> Directions: Count up the lines below that include the string "width" and report the number by itself.

> Given entries:

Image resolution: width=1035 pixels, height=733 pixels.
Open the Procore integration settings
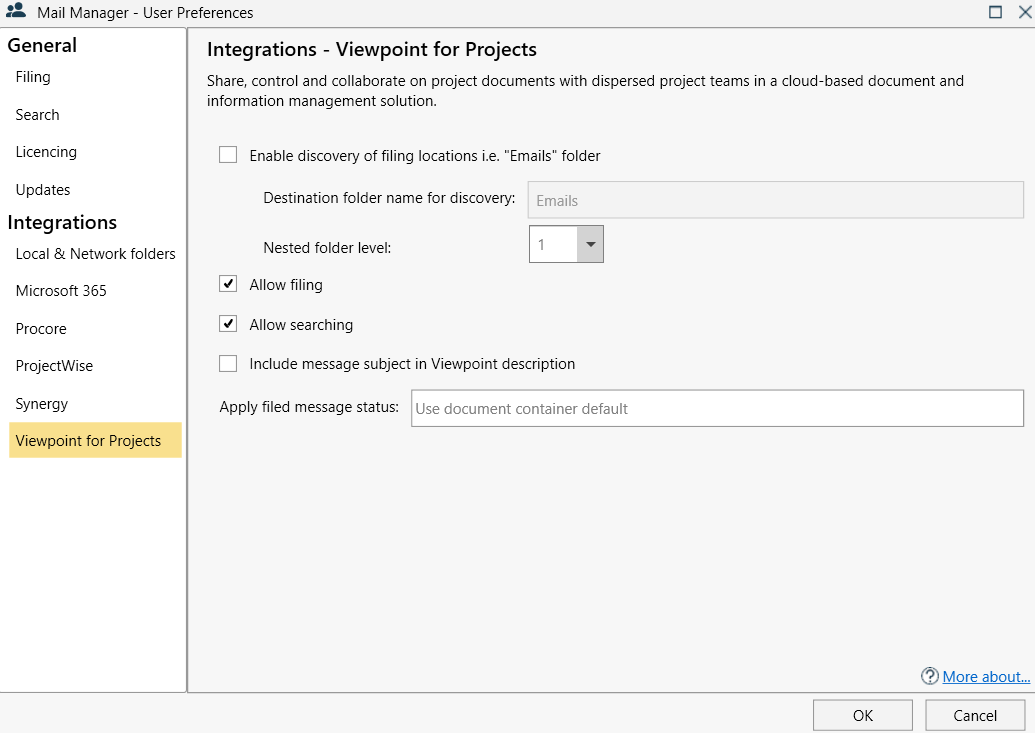click(41, 328)
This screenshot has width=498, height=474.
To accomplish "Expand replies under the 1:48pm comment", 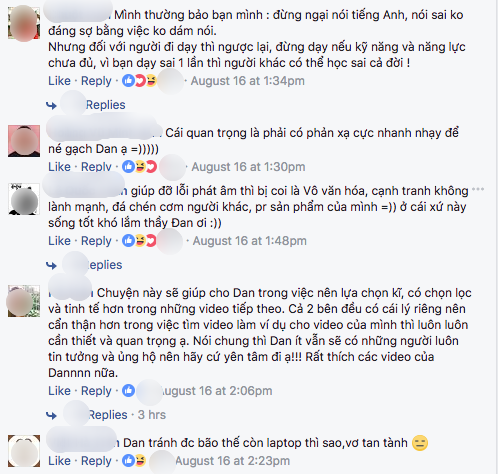I will (104, 265).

> Response to the exercise: 2